Houston.- Lorenzo Salgado Araujo, el migrante mexicano que fue asesinado a tiros por un oficial del ICE en calles de Houston, no era el objetivo en este operativo migratorio, reportaron fuentes este jueves fuentes del Departamento de Seguridad Nacional (DHS) allegadas al caso.
De acuerdo con el reporte, las autoridades de Texas habían notificado a ICE sobre dos individuos, ninguno de ellos era Lorenzo Salgado.
Este reporte indicaba que los individuos viajaban a bordo de una camioneta blanca y que eran sospechosos de estar de forma ilegal en Estados Unidos, lo cual obligó a los oficiales a vigilar este vehículo.
Los agentes también vigilaron al domicilio del objetivo y ahí comenzaron a ver dos camionetas blancas.
"El 7 de julio, los agentes estaban cerca de la dirección del objetivo cuando observaron una camioneta blanca con un individuo que se parecía a la persona buscada. Entonces, los agentes procedieron a interceptar el vehículo", dijo la fuente al medio de comunicación estadounidense CNN.
La camioneta estaba registrada a nombre de Lorenzo Salgado Araujo, de quien se determinó que estaba de forma ilegal en el país.

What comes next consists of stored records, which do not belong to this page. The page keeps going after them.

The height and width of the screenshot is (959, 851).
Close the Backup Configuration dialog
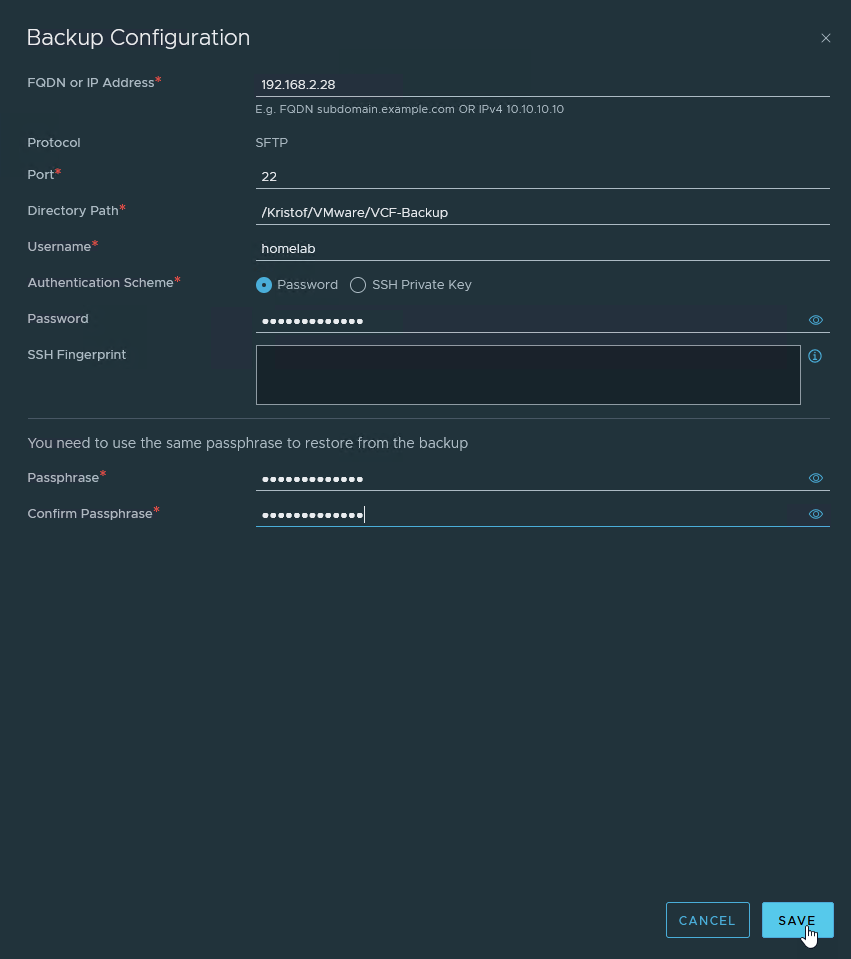point(825,39)
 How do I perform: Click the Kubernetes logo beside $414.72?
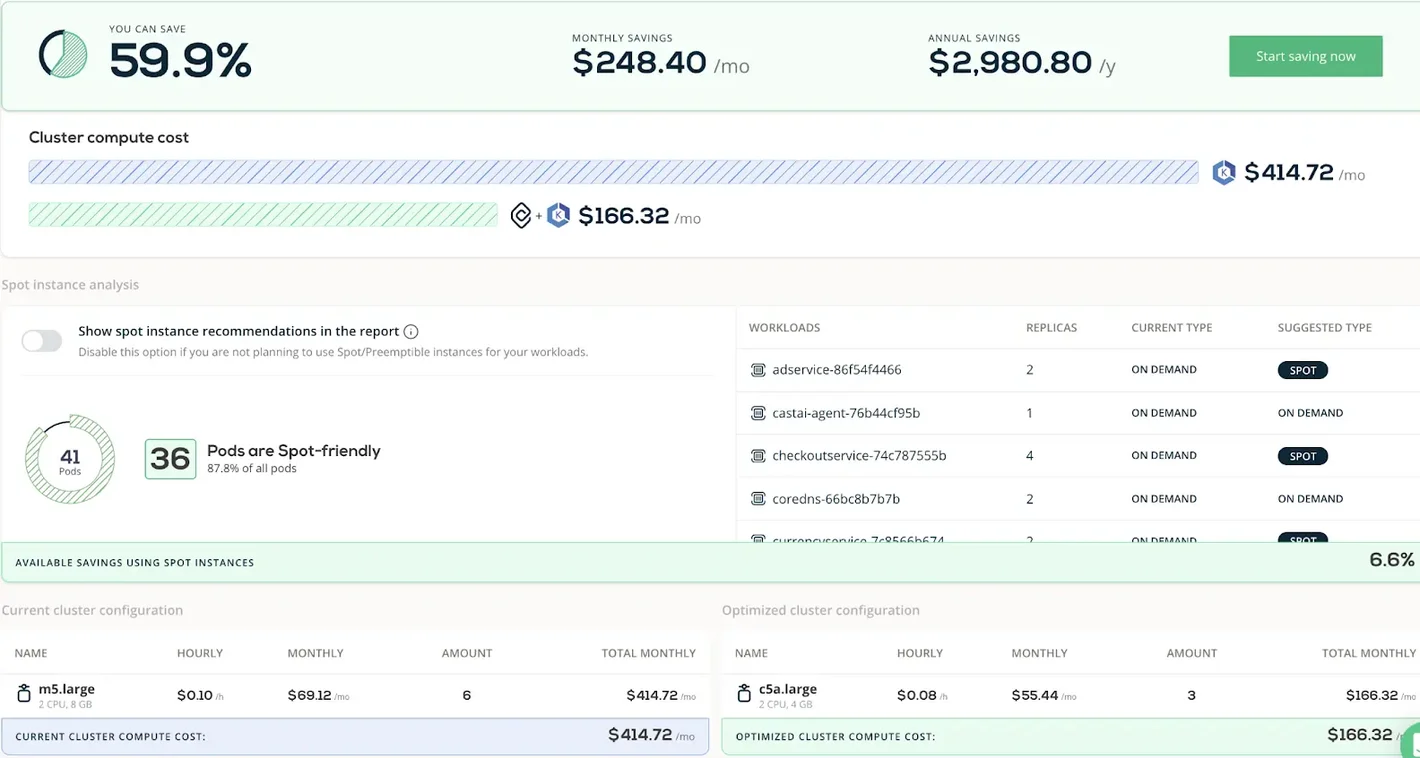tap(1224, 172)
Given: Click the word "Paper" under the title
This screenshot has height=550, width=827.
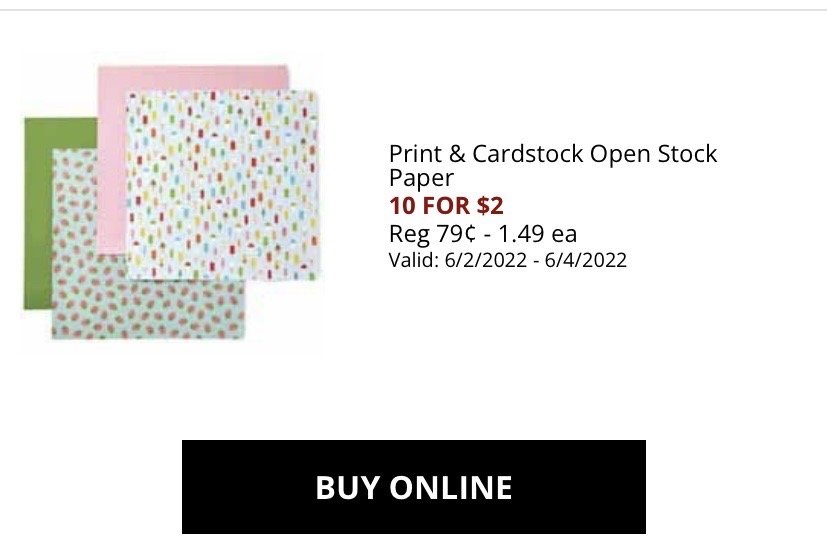Looking at the screenshot, I should (421, 179).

Los vehículos de ICE intentaron bloquear el paso de la camioneta, la cual chocó contra al menos uno de los automóviles, aseguró la fuente.

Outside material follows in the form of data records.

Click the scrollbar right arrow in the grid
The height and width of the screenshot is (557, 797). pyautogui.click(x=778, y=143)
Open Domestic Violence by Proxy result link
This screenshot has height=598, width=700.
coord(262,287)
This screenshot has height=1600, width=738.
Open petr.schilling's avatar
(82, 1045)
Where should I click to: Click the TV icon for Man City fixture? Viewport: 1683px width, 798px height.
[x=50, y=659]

Tras la muerte de este hombre, el ICE informó que Salgado Araujo había embestido un vehículo de los agentes migratorios, además de negarse a acatar varias órdenes, esto precio a que el oficial del ICE disparara presuntamente en defensa propia.
Esta versión fue declinada por la familia de Lorenzo quien afirma que él sí se detuvo y que en todo momento obedeció a los agentes migratorios.
Familia de Lorenzo Salgado sigue sin recibir el cuerpo
La familia del migrante mexicano que murió el pasado martes tras ser baleado por un agente del Servicio de Inmigración y Aduana (ICE) en Houston (Texas) aún no ha recibido el cuerpo de la víctima, identificada como Lorenzo Salgado, denunció este jueves la organización LULAC.
Antes de llevar a Salgado al hospital Ben Taub, donde falleció, los agentes gubernamentales lo despojaron de sus documentos de identidad y su teléfono celular, al igual que confiscaron el auto que manejaba y con el que iba de camino al trabajo, con otros tres hombres, también migrantes latinos, cuando fue interceptado por ICE, señaló Juan Proaño, director de LULAC, durante una llamada con reporteros.
El hospital, por lo tanto, dio ingreso a Salgado como "John Doe", el nombre genérico que se utiliza en EE.UU. para registrar a personas cuya identidad no ha sido determinada.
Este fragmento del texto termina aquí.